-- begin --

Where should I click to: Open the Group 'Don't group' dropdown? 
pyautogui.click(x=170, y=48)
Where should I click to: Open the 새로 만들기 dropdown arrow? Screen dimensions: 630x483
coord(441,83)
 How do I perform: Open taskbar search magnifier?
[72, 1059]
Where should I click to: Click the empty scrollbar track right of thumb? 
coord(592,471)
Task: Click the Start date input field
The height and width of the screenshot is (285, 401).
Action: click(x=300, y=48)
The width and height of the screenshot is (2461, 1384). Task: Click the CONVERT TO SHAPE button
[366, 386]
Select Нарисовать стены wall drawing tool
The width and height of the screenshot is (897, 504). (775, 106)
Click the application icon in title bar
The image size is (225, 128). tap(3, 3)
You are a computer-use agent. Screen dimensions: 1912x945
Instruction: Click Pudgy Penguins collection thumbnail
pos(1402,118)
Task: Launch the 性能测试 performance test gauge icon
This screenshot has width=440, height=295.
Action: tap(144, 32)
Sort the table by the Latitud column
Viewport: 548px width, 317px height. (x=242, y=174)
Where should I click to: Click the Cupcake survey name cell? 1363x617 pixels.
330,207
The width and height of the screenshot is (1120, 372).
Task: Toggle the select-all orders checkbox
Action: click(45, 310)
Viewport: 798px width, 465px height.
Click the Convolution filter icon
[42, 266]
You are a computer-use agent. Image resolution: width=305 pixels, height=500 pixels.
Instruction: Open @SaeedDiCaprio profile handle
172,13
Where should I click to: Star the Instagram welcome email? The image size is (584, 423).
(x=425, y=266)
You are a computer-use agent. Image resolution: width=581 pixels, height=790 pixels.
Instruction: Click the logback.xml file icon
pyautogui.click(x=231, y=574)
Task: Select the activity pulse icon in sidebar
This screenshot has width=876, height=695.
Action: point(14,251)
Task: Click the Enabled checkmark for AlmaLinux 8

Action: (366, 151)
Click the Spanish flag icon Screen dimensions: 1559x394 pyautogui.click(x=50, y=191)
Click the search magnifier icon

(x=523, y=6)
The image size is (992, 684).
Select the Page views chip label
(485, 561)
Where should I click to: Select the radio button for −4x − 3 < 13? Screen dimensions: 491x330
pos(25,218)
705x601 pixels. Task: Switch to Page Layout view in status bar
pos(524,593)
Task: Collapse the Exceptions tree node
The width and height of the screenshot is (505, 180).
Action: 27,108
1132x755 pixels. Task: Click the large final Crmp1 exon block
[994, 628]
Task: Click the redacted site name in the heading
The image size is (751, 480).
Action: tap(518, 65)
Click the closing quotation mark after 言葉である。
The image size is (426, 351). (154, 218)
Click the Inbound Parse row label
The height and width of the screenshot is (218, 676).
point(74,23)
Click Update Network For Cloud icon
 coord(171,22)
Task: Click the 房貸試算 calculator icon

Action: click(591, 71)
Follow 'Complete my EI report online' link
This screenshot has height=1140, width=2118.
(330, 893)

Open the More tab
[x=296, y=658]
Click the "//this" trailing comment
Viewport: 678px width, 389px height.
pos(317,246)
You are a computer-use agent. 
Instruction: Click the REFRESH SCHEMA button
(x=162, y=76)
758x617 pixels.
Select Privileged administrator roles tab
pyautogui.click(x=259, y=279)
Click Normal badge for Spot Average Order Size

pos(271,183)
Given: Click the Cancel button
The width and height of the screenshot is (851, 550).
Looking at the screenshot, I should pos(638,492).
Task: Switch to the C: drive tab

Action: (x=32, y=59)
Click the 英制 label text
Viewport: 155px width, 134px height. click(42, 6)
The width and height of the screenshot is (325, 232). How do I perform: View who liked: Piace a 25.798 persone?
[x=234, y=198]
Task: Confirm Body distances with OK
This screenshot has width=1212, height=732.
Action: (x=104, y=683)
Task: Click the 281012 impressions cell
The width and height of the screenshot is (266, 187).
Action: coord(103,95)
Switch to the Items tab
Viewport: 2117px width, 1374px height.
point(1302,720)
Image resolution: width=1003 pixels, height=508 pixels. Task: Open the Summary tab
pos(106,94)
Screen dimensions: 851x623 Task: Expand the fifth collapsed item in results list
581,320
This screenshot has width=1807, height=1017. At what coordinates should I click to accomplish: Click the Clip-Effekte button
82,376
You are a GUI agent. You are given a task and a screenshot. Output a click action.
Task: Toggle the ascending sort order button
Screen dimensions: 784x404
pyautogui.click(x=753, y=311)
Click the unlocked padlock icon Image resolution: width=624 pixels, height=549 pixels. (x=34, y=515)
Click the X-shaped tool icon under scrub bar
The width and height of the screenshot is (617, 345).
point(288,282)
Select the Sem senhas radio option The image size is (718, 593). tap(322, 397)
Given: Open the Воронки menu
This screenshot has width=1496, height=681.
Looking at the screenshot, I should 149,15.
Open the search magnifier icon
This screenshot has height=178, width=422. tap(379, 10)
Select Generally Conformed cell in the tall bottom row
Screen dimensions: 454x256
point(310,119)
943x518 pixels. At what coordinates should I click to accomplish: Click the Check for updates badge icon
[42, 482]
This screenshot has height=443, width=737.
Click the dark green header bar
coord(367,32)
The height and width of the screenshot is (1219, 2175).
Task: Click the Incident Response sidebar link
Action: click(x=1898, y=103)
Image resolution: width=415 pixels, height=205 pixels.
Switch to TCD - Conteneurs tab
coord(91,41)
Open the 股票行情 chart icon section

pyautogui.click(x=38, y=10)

-- end --

• Exercise details
Copy out, with no changes, everything in the listing above from the line containing "Click the Spanish" down to the line containing "pos(25,218)", including both of those lines.

• Task solution
Click the Spanish flag icon Screen dimensions: 1559x394 pyautogui.click(x=50, y=191)
Click the search magnifier icon

(x=523, y=6)
The image size is (992, 684).
Select the Page views chip label
(485, 561)
Where should I click to: Select the radio button for −4x − 3 < 13? Screen dimensions: 491x330
pos(25,218)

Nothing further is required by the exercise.